_Task requirements_. The listing below should be written out exactly; please include all of it.
---------- Information ----------
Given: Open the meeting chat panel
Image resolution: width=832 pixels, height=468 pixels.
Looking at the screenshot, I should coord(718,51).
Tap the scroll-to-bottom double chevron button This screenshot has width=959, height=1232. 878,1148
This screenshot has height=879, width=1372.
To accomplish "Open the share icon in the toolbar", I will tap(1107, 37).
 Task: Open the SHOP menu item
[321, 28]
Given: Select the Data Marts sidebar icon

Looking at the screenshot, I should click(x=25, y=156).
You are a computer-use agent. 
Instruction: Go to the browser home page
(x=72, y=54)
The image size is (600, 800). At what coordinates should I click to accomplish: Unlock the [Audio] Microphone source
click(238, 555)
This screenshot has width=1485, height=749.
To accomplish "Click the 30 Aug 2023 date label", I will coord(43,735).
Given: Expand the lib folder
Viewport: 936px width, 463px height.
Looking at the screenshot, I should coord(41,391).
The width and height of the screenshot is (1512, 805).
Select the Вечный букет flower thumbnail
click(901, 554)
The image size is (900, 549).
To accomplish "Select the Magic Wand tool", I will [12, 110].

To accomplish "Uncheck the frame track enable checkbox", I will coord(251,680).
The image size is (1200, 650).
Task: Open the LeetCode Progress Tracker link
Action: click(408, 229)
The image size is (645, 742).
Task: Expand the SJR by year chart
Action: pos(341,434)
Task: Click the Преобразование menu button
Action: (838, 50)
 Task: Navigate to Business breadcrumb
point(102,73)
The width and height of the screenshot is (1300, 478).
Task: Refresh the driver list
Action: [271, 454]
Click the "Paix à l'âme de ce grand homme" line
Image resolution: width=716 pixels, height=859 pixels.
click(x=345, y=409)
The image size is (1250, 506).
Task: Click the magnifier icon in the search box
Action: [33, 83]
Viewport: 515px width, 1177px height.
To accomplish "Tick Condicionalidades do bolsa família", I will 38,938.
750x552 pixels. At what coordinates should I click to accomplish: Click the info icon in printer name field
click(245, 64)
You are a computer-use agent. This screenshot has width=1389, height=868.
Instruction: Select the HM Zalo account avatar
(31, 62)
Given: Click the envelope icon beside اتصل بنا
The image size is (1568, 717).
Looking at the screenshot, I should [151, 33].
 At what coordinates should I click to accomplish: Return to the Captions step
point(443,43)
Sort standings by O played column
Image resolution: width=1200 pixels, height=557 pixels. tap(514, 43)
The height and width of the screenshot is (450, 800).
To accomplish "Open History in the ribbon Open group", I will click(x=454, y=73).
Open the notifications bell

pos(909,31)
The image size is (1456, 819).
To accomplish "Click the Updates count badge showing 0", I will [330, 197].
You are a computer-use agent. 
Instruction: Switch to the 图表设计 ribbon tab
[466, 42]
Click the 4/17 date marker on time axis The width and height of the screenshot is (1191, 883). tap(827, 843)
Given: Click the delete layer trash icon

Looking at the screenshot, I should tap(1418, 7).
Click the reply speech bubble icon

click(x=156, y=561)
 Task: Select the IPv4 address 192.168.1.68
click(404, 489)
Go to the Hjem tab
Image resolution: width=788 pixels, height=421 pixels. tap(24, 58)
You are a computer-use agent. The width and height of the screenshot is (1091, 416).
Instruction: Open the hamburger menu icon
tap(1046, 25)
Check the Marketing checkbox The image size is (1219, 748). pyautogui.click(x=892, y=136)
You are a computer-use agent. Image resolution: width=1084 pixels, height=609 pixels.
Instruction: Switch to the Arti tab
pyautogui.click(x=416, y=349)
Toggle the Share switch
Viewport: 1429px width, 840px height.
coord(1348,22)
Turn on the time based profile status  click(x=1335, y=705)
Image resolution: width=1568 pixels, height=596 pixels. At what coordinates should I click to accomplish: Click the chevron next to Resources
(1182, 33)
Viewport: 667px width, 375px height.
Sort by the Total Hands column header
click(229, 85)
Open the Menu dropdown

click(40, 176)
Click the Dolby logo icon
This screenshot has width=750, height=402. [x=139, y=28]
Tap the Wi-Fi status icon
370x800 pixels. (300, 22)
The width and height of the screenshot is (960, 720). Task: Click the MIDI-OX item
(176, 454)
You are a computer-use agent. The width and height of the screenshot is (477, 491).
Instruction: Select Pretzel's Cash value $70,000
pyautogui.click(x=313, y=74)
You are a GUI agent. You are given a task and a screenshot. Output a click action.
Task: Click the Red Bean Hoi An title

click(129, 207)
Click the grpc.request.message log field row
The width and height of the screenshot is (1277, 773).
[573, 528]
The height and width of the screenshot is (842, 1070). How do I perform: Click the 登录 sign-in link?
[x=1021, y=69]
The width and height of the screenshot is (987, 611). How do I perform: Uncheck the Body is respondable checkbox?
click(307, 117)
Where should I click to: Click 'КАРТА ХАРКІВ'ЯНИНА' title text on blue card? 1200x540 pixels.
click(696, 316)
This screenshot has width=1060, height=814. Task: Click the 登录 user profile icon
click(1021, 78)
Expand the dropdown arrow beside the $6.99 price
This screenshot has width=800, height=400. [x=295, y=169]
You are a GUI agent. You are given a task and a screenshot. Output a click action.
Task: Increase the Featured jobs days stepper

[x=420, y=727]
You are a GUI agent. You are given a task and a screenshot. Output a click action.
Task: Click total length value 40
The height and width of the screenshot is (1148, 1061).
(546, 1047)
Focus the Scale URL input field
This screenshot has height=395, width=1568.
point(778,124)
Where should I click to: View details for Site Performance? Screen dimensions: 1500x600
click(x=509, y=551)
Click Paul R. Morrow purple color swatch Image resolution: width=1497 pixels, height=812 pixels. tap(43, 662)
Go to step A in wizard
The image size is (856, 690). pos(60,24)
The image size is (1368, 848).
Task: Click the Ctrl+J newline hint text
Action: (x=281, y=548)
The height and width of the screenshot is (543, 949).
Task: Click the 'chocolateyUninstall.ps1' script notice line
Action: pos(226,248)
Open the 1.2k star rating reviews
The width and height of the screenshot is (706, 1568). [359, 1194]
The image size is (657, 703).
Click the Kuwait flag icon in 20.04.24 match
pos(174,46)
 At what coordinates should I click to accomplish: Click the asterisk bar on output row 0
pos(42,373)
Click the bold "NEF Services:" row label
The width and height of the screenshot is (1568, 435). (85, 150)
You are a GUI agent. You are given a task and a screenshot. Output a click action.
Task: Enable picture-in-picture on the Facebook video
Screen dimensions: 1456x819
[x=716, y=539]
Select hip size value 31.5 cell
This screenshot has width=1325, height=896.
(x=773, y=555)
----------
_Result of the task_.
Given: Open the meeting chat panel
Image resolution: width=832 pixels, height=468 pixels.
Looking at the screenshot, I should coord(718,51).
Tap the scroll-to-bottom double chevron button This screenshot has width=959, height=1232. 878,1148
This screenshot has height=879, width=1372.
To accomplish "Open the share icon in the toolbar", I will tap(1107, 37).
 Task: Open the SHOP menu item
[321, 28]
Given: Select the Data Marts sidebar icon

Looking at the screenshot, I should click(x=25, y=156).
You are a computer-use agent. 
Instruction: Go to the browser home page
(x=72, y=54)
The image size is (600, 800). At what coordinates should I click to accomplish: Unlock the [Audio] Microphone source
click(238, 555)
This screenshot has width=1485, height=749.
To accomplish "Click the 30 Aug 2023 date label", I will coord(43,735).
Given: Expand the lib folder
Viewport: 936px width, 463px height.
Looking at the screenshot, I should coord(41,391).
The width and height of the screenshot is (1512, 805).
Select the Вечный букет flower thumbnail
click(901, 554)
The image size is (900, 549).
To accomplish "Select the Magic Wand tool", I will [12, 110].

To accomplish "Uncheck the frame track enable checkbox", I will coord(251,680).
The image size is (1200, 650).
Task: Open the LeetCode Progress Tracker link
Action: click(408, 229)
The image size is (645, 742).
Task: Expand the SJR by year chart
Action: pos(341,434)
Task: Click the Преобразование menu button
Action: (838, 50)
 Task: Navigate to Business breadcrumb
point(102,73)
The width and height of the screenshot is (1300, 478).
Task: Refresh the driver list
Action: [271, 454]
Click the "Paix à l'âme de ce grand homme" line
Image resolution: width=716 pixels, height=859 pixels.
click(x=345, y=409)
The image size is (1250, 506).
Task: Click the magnifier icon in the search box
Action: [33, 83]
Viewport: 515px width, 1177px height.
To accomplish "Tick Condicionalidades do bolsa família", I will 38,938.
750x552 pixels. At what coordinates should I click to accomplish: Click the info icon in printer name field
click(245, 64)
You are a computer-use agent. This screenshot has width=1389, height=868.
Instruction: Select the HM Zalo account avatar
(31, 62)
Given: Click the envelope icon beside اتصل بنا
The image size is (1568, 717).
Looking at the screenshot, I should [151, 33].
 At what coordinates should I click to accomplish: Return to the Captions step
point(443,43)
Sort standings by O played column
Image resolution: width=1200 pixels, height=557 pixels. tap(514, 43)
The height and width of the screenshot is (450, 800).
To accomplish "Open History in the ribbon Open group", I will click(x=454, y=73).
Open the notifications bell

pos(909,31)
The image size is (1456, 819).
To accomplish "Click the Updates count badge showing 0", I will [330, 197].
You are a computer-use agent. 
Instruction: Switch to the 图表设计 ribbon tab
[466, 42]
Click the 4/17 date marker on time axis The width and height of the screenshot is (1191, 883). tap(827, 843)
Given: Click the delete layer trash icon

Looking at the screenshot, I should tap(1418, 7).
Click the reply speech bubble icon

click(x=156, y=561)
 Task: Select the IPv4 address 192.168.1.68
click(404, 489)
Go to the Hjem tab
Image resolution: width=788 pixels, height=421 pixels. tap(24, 58)
You are a computer-use agent. The width and height of the screenshot is (1091, 416).
Instruction: Open the hamburger menu icon
tap(1046, 25)
Check the Marketing checkbox The image size is (1219, 748). pyautogui.click(x=892, y=136)
You are a computer-use agent. Image resolution: width=1084 pixels, height=609 pixels.
Instruction: Switch to the Arti tab
pyautogui.click(x=416, y=349)
Toggle the Share switch
Viewport: 1429px width, 840px height.
coord(1348,22)
Turn on the time based profile status  click(x=1335, y=705)
Image resolution: width=1568 pixels, height=596 pixels. At what coordinates should I click to accomplish: Click the chevron next to Resources
(1182, 33)
Viewport: 667px width, 375px height.
Sort by the Total Hands column header
click(229, 85)
Open the Menu dropdown

click(40, 176)
Click the Dolby logo icon
This screenshot has width=750, height=402. [x=139, y=28]
Tap the Wi-Fi status icon
370x800 pixels. (300, 22)
The width and height of the screenshot is (960, 720). Task: Click the MIDI-OX item
(176, 454)
You are a computer-use agent. The width and height of the screenshot is (477, 491).
Instruction: Select Pretzel's Cash value $70,000
pyautogui.click(x=313, y=74)
You are a GUI agent. You are given a task and a screenshot. Output a click action.
Task: Click the Red Bean Hoi An title

click(129, 207)
Click the grpc.request.message log field row
The width and height of the screenshot is (1277, 773).
[573, 528]
The height and width of the screenshot is (842, 1070). How do I perform: Click the 登录 sign-in link?
[x=1021, y=69]
The width and height of the screenshot is (987, 611). How do I perform: Uncheck the Body is respondable checkbox?
click(307, 117)
Where should I click to: Click 'КАРТА ХАРКІВ'ЯНИНА' title text on blue card? 1200x540 pixels.
click(696, 316)
This screenshot has width=1060, height=814. Task: Click the 登录 user profile icon
click(1021, 78)
Expand the dropdown arrow beside the $6.99 price
This screenshot has width=800, height=400. [x=295, y=169]
You are a GUI agent. You are given a task and a screenshot. Output a click action.
Task: Increase the Featured jobs days stepper

[x=420, y=727]
You are a GUI agent. You are given a task and a screenshot. Output a click action.
Task: Click total length value 40
The height and width of the screenshot is (1148, 1061).
(546, 1047)
Focus the Scale URL input field
This screenshot has height=395, width=1568.
point(778,124)
Where should I click to: View details for Site Performance? Screen dimensions: 1500x600
click(x=509, y=551)
Click Paul R. Morrow purple color swatch Image resolution: width=1497 pixels, height=812 pixels. tap(43, 662)
Go to step A in wizard
The image size is (856, 690). pos(60,24)
The image size is (1368, 848).
Task: Click the Ctrl+J newline hint text
Action: (x=281, y=548)
The height and width of the screenshot is (543, 949).
Task: Click the 'chocolateyUninstall.ps1' script notice line
Action: pos(226,248)
Open the 1.2k star rating reviews
The width and height of the screenshot is (706, 1568). [359, 1194]
The image size is (657, 703).
Click the Kuwait flag icon in 20.04.24 match
pos(174,46)
 At what coordinates should I click to accomplish: Click the asterisk bar on output row 0
pos(42,373)
Click the bold "NEF Services:" row label
The width and height of the screenshot is (1568, 435). (85, 150)
You are a GUI agent. You are given a task and a screenshot. Output a click action.
Task: Enable picture-in-picture on the Facebook video
Screen dimensions: 1456x819
[x=716, y=539]
Select hip size value 31.5 cell
This screenshot has width=1325, height=896.
(x=773, y=555)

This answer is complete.